Starting last November, Hawthorne-Longfellow Library, the Peary-MacMillan Arctic Museum and the Bowdoin College Museum of Art have collaborated to create an annual series of Pop-Up Museums at Bowdoin. Susan Kaplan, director of the Arctic Museum, defines the event as a place “where people bring things that they collect and have wonderful stories about” to display and share with others.


Kaplan called the event “a good icebreaker” for students and the Brunswick community.
This year’s theme was “Wish You Were Here!” Students, faculty and community members were encouraged to bring items that they found or bought on their travels around the world, or even right around the corner.
Kermit Smyth, a mineral collector and Brunswick local, was on his way to collect minerals one day when he passed by a yard sale. He saw two vases and thought they looked interesting. After extensive research on one vase, he learned that it had an estimated value of $300.  
Smyth decided to submit the vase to the Pop-Up Museum, saying that it had an “unusual design, [was] difficult to identify, [was] difficult to put an age on and [had] a good story to tell.”

 Peter Nardozzi, another Brunswick resident, wanted to tell a story as well as teach people new information with his object. He brought a blowgun used to paralyze and kill monkeys with a drug made from plants found in the Amazon. The drug used in the gun is the same one used in hospitals right before a patient is intubated.

Nardozzi said that last year he brought a Red Sox program from the 1970s and has much more “strange stuff” in his house for next year.   

Another submission came from Brunswick local Otto Emersleben. He took a photo of a man in a tearoom in Baba Bukala, Pakistan in 1977. When he came home from his trip he realized that he had the exact same teapot and cup the man in the photo was holding. Emersleben had traveled to Baba Bukala in 1970 and had bought it at that time. He thought the coincidence was a good story.

At the first Pop-Up Museum last year, Emersleben brought a piece of the Berlin Wall from a trip to Berlin in early 1990 along with an old newspaper dated November 10, 1989, featuring stories about the collapse of the wall.

 Last year’s Pop-Up Museum was located in the Arctic Museum in Hubbard Hall, but took place in Smith Union this year due to the large number of people expected to attend.
Kaplan, Smyth and Emersleben  said they were all a bit disappointed by this year’s turnout, which they thought was lower than last year’s. 
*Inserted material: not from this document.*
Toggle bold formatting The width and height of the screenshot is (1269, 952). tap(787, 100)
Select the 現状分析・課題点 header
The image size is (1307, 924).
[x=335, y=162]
In 2013, at least 100 people attended the event, while this year there have been far fewer attendees and fewer people who brought items.

Even though the turnout lessened this year, Kaplan is content with the exhibit and the overall experience of the Pop-Up Museum. 

“The point is people have come and people are talking to each other,” she said. She called the event an opportunity “for people to get to know each other and share stories.”

Kaplan also described the show as “a giant adult show-and-tell [where people can share] things that they care a lot about.”

Last year’s theme was “Your Favorite Things.” Some of Kaplan’s favorite items were a Cuneiform tablet someone inherited from her great grandmother and Smyth’s collection of animal beer caps. 

Kaplan said the long-term goal is to continue to have a Pop-Up Museum every year with a different theme. She hopes to put together a Pop-Up Museum where students can display items they have in their dorm rooms, because according to Kaplan, anyone can contribute to a successful pop-up exhibition.